Members of NWA and Neighborhood Guardians have been the constant watchdogs for Nottingham’s bedrock aquifer, steadfast in their efforts to protect the people’s water as the company makes new attempts to secure permits to mine groundwater, despite the local law.

This summer, the city of Gloucester, Massachusetts represented by Who Decides? a local grassroots organization that formed after the first Democracy School in 2009, called upon their mayor and city council members to drive a Special Legislative Act to the state legislature and executive to amend their Home Rule City Charter. The residents wanted to place the public water systems under their control so that no future city council or mayor will be able to sell the systems, sources, infrastructure or reservoirs to a private entity without first obtaining the 2/3 majority vote of the people. To amend the charter, the city council petitioned the Commonwealth of Massachusetts by submitting their request for a Special Legislative Act to amend their Home Rule City Charter. They pressed unrelentingly, and the amendment language was approved by both houses and signed into law in record time by Governor Duval Patrick in September. The action was spurred by a “boil water order” in the summer of 2009 and an offer by the international corporation, Suez, to purchase Gloucester’s water systems. Mayor Carolyn Kirk twice refused the company’s offers. Who Decides? mobilized to educate the Cape Ann community about the dangers of water privatization.  Who Decides? celebrated the successful campaign at the recent city council meeting in September and is now preparing for next steps.  We are continuing to work with other communities in New Hampshire, Maine, and Massachusetts to protect rights to water.
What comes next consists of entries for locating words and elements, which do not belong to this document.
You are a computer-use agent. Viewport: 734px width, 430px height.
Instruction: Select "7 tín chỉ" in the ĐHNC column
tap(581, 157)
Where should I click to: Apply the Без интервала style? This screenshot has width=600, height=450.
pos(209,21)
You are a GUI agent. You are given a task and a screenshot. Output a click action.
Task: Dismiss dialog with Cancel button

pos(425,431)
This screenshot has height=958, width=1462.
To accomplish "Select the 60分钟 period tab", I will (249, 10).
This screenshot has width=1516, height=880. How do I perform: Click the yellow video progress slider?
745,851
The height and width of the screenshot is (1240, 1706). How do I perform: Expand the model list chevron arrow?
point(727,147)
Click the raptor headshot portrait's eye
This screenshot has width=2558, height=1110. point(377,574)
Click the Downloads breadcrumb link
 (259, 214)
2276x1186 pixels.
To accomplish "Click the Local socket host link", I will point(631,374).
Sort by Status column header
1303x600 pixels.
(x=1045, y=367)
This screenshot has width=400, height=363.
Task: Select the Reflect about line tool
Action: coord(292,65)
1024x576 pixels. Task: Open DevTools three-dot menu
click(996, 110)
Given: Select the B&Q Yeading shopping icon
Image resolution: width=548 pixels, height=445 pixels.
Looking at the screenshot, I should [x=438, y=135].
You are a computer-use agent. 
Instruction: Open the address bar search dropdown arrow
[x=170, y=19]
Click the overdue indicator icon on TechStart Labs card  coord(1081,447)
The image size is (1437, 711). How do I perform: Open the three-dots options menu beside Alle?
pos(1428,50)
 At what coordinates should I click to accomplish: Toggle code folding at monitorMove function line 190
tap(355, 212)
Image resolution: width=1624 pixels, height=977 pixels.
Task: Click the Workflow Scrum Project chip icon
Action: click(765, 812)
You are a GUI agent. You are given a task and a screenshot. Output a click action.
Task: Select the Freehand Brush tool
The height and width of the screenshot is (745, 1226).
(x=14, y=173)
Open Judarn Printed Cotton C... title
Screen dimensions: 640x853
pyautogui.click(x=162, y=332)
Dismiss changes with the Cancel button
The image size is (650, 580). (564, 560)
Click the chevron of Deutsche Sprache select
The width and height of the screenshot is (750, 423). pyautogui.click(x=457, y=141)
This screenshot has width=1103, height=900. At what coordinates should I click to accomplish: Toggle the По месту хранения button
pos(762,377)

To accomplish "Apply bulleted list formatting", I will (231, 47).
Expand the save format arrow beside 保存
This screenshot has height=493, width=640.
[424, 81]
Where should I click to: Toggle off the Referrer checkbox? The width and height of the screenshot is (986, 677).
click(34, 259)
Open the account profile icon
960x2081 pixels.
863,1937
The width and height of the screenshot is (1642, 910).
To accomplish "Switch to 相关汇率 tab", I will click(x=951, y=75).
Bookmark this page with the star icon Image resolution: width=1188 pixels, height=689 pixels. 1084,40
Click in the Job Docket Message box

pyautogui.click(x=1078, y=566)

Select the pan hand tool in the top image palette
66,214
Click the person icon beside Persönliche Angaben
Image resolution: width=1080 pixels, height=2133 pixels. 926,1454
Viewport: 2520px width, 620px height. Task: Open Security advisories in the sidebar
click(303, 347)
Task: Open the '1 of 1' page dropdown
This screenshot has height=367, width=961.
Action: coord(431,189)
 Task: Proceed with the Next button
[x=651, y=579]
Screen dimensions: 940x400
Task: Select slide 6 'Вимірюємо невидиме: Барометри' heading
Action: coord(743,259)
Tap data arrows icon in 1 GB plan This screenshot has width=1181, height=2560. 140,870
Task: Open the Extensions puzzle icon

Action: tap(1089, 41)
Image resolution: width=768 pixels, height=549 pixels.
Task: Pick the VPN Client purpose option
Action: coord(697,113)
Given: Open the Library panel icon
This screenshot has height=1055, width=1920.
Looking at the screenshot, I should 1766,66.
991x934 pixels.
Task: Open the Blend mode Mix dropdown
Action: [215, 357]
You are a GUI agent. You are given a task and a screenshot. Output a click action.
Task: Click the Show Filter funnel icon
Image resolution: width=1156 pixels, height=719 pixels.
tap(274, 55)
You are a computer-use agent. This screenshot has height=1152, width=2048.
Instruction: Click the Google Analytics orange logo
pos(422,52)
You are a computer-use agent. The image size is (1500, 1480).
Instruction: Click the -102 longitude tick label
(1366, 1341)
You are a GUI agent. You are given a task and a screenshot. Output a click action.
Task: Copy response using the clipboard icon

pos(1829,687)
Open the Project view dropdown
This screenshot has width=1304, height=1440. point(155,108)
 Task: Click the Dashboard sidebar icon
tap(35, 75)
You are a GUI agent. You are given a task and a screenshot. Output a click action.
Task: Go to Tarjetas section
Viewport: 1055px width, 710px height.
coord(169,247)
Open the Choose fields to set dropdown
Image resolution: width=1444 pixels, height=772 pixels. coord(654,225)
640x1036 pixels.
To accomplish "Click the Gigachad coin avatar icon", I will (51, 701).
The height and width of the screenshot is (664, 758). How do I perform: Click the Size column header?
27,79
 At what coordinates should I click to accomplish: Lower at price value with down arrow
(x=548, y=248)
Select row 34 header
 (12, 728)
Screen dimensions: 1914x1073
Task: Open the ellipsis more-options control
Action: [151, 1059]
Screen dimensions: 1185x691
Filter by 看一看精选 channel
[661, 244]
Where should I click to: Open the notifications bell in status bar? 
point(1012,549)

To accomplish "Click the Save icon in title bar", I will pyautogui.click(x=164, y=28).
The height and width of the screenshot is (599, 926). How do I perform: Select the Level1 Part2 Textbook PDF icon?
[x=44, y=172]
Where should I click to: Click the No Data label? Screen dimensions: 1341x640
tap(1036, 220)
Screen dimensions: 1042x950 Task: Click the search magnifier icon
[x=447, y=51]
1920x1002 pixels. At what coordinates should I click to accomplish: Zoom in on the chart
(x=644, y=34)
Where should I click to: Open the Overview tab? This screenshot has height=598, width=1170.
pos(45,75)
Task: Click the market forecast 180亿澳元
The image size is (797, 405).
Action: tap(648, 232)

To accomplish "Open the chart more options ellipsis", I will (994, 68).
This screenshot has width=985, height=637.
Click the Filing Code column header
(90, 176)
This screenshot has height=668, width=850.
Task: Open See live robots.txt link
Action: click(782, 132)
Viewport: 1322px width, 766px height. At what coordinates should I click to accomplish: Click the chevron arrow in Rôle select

Work continues with Maine communities that are bearing the brunt of industrial wind production. Four hundred-foot tall wind turbines—which are financed by oil and gas corporations—continue to be forced into some of the most ecologically-sensitive areas in rural Maine at an ever-increasing rate.

After having watched an alphabet soup of proposed regulatory laws—dealing with issues like setbacks, turbine height, and turbine noise—be defeated at the state level, residents are reclaiming their right to local self-government as we work with them to draft local laws that ban industrial wind production…and which also create a framework for a Sustainable Energy Policy within the community. This policy recognizes that energy production will be community-controlled rather than corporate-controlled, and that the majority of energy produced within the community will stay within the community.

On the heels of this push for industrial wind development, a proposal has been brought forward in New Hampshire by the Canadian company, Hydro-Quebec, to erect monster towers that will cross New Hampshire’s border with Canada and carry electric DC energy through the delicate White Mountain National Forest, down through 180 miles of the center of the state, to a distribution center in Franklin, where it will be converted to AC and run east to Deerfield -the final link in the chain for transmitting this electric power to Massachusetts and Connecticut. The project has sparked solid opposition from all sectors – property owners, business owners, local electric providers, nature enthusiasts and those who depend on tourism to make their living. These folks are contacting us for assistance in asserting their right to say No! to the project through local self-governance.